Patch management and deployment approaches include automatic, semi-automatic and manual. In all cases patch updates should be systematically planned, tested and executed. It is vital that before releasing any patch to a production system, a system backup with the ability to roll back configurations rapidly is created.

There are numerous ways to keep informed about the availability of new patches. These include subscriptions to security bulletin services, for example, www.microsoft.com/security/ and www.sans.org/newsletters/newsbites. In addition, vendor websites for devices, application software and operating systems should be monitored for updates.

More advanced server patching can be accomplished by hosting a patch management server in the DMZ supporting Windows Server Update Services (Microsoft WSUS server). This is a local repository of Microsoft hotfixes and service packs for operating systems and applications such as MS SQL Server. Local machines within the control room can connect to this server for patch management. Groups of patches would be predefined, tested and authorized by system administrators prior to deployment.

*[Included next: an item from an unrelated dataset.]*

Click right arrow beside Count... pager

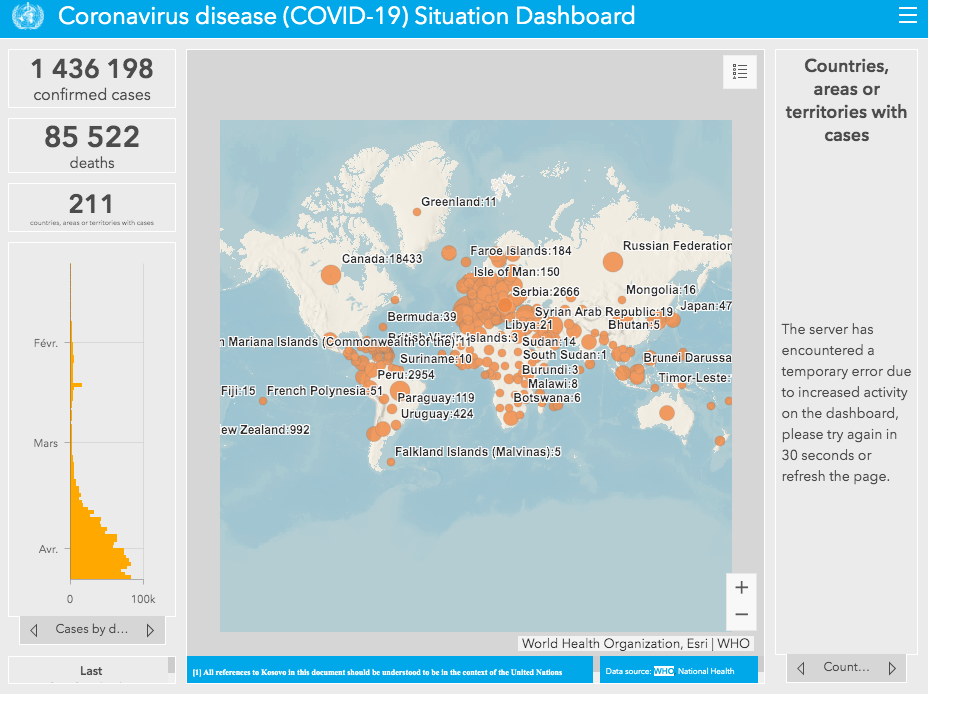891,668
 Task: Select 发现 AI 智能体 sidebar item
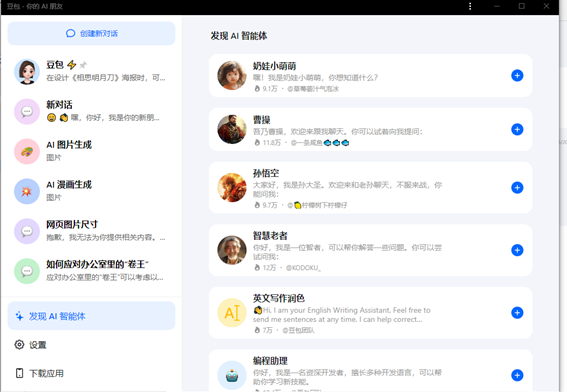coord(91,316)
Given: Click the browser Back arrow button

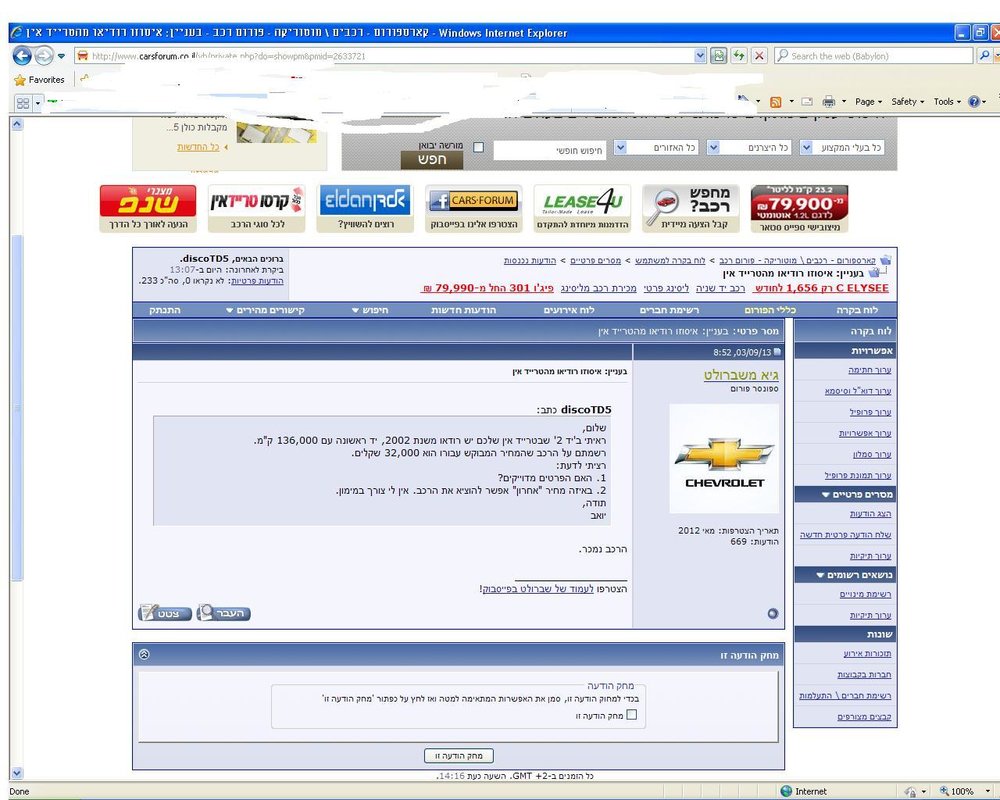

Firmware patching of other industrial control systems devices such as programmable automation controllers (PACs), network switches, routers, firewalls and distributed I/O may require system down time and should be performed on a carefully planned schedule. Some patches may address urgent issues and should be installed as soon as possible, regardless of the planned patch management schedule. The patch management plan should have specific guidelines for such exceptions. Even in these exception cases, include testing and backup procedures in the release plan.

Several utilities allow firmware to be deployed from the control room to the field level devices. These include Operating System (OS) Loader and web-based access. Use a dedicated machine in the operations network to deploy firmware but note that some field devices cannot be remotely patched and require local access. In these cases, connect only with a security-approved laptop free of malware.